Edit the items below so that every "computer-use agent" becomes "screen-control agent", leaving all other text unchanged.

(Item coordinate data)
** Start **

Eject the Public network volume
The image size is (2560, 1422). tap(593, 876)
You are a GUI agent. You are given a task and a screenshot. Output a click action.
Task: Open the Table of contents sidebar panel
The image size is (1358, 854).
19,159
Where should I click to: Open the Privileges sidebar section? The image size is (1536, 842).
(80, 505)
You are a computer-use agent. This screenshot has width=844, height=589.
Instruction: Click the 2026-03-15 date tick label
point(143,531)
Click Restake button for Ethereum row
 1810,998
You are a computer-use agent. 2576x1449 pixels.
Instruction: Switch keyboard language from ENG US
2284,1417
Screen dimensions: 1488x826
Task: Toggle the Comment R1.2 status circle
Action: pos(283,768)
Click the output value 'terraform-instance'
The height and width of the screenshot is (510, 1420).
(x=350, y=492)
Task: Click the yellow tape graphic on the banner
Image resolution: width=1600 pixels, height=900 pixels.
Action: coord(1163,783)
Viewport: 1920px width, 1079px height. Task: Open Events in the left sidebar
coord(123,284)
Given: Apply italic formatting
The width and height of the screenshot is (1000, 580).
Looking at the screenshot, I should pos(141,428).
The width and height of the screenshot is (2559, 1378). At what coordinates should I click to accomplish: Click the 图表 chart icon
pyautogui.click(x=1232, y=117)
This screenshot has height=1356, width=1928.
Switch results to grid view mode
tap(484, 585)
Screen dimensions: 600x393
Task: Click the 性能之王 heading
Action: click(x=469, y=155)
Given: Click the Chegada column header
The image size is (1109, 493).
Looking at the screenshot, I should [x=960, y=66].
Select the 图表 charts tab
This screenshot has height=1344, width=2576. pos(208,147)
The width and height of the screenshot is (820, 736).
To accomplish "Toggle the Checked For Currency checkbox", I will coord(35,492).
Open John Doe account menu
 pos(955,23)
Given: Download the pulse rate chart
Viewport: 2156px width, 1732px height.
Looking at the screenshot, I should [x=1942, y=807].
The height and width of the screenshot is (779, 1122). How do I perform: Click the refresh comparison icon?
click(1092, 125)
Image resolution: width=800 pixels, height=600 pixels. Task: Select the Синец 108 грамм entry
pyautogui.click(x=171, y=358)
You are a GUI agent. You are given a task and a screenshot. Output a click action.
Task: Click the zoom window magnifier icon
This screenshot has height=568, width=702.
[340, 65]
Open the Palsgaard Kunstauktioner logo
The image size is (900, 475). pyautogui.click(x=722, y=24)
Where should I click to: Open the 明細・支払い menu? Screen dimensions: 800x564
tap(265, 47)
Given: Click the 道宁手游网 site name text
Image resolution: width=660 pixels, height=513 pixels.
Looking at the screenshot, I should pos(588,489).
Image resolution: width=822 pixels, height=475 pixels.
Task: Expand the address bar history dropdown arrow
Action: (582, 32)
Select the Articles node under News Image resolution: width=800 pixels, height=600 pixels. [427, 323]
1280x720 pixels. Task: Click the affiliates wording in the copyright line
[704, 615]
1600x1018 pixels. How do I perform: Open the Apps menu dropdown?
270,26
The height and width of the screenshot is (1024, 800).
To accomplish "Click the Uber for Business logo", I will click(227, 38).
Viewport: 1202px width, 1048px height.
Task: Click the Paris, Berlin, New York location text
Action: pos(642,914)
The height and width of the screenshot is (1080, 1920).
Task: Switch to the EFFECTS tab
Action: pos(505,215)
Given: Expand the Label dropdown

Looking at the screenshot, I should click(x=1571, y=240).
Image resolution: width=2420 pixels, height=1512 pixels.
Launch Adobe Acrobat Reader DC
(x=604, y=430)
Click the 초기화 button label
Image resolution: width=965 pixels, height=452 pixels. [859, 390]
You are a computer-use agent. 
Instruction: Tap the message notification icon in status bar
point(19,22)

** End **

→ **EXPECTED OUTPUT**
Eject the Public network volume
The image size is (2560, 1422). tap(593, 876)
You are a GUI agent. You are given a task and a screenshot. Output a click action.
Task: Open the Table of contents sidebar panel
The image size is (1358, 854).
19,159
Where should I click to: Open the Privileges sidebar section? The image size is (1536, 842).
(80, 505)
You are a screen-control agent. This screenshot has width=844, height=589.
Instruction: Click the 2026-03-15 date tick label
point(143,531)
Click Restake button for Ethereum row
 1810,998
You are a screen-control agent. 2576x1449 pixels.
Instruction: Switch keyboard language from ENG US
2284,1417
Screen dimensions: 1488x826
Task: Toggle the Comment R1.2 status circle
Action: pos(283,768)
Click the output value 'terraform-instance'
The height and width of the screenshot is (510, 1420).
(x=350, y=492)
Task: Click the yellow tape graphic on the banner
Image resolution: width=1600 pixels, height=900 pixels.
Action: coord(1163,783)
Viewport: 1920px width, 1079px height. Task: Open Events in the left sidebar
coord(123,284)
Given: Apply italic formatting
The width and height of the screenshot is (1000, 580).
Looking at the screenshot, I should pos(141,428).
The width and height of the screenshot is (2559, 1378). At what coordinates should I click to accomplish: Click the 图表 chart icon
pyautogui.click(x=1232, y=117)
This screenshot has height=1356, width=1928.
Switch results to grid view mode
tap(484, 585)
Screen dimensions: 600x393
Task: Click the 性能之王 heading
Action: click(x=469, y=155)
Given: Click the Chegada column header
The image size is (1109, 493).
Looking at the screenshot, I should [x=960, y=66].
Select the 图表 charts tab
This screenshot has height=1344, width=2576. pos(208,147)
The width and height of the screenshot is (820, 736).
To accomplish "Toggle the Checked For Currency checkbox", I will coord(35,492).
Open John Doe account menu
 pos(955,23)
Given: Download the pulse rate chart
Viewport: 2156px width, 1732px height.
Looking at the screenshot, I should [x=1942, y=807].
The height and width of the screenshot is (779, 1122). How do I perform: Click the refresh comparison icon?
click(1092, 125)
Image resolution: width=800 pixels, height=600 pixels. Task: Select the Синец 108 грамм entry
pyautogui.click(x=171, y=358)
You are a GUI agent. You are given a task and a screenshot. Output a click action.
Task: Click the zoom window magnifier icon
This screenshot has height=568, width=702.
[340, 65]
Open the Palsgaard Kunstauktioner logo
The image size is (900, 475). pyautogui.click(x=722, y=24)
Where should I click to: Open the 明細・支払い menu? Screen dimensions: 800x564
tap(265, 47)
Given: Click the 道宁手游网 site name text
Image resolution: width=660 pixels, height=513 pixels.
Looking at the screenshot, I should pos(588,489).
Image resolution: width=822 pixels, height=475 pixels.
Task: Expand the address bar history dropdown arrow
Action: (582, 32)
Select the Articles node under News Image resolution: width=800 pixels, height=600 pixels. [427, 323]
1280x720 pixels. Task: Click the affiliates wording in the copyright line
[704, 615]
1600x1018 pixels. How do I perform: Open the Apps menu dropdown?
270,26
The height and width of the screenshot is (1024, 800).
To accomplish "Click the Uber for Business logo", I will click(227, 38).
Viewport: 1202px width, 1048px height.
Task: Click the Paris, Berlin, New York location text
Action: pos(642,914)
The height and width of the screenshot is (1080, 1920).
Task: Switch to the EFFECTS tab
Action: pos(505,215)
Given: Expand the Label dropdown

Looking at the screenshot, I should click(x=1571, y=240).
Image resolution: width=2420 pixels, height=1512 pixels.
Launch Adobe Acrobat Reader DC
(x=604, y=430)
Click the 초기화 button label
Image resolution: width=965 pixels, height=452 pixels. [859, 390]
You are a screen-control agent. 
Instruction: Tap the message notification icon in status bar
point(19,22)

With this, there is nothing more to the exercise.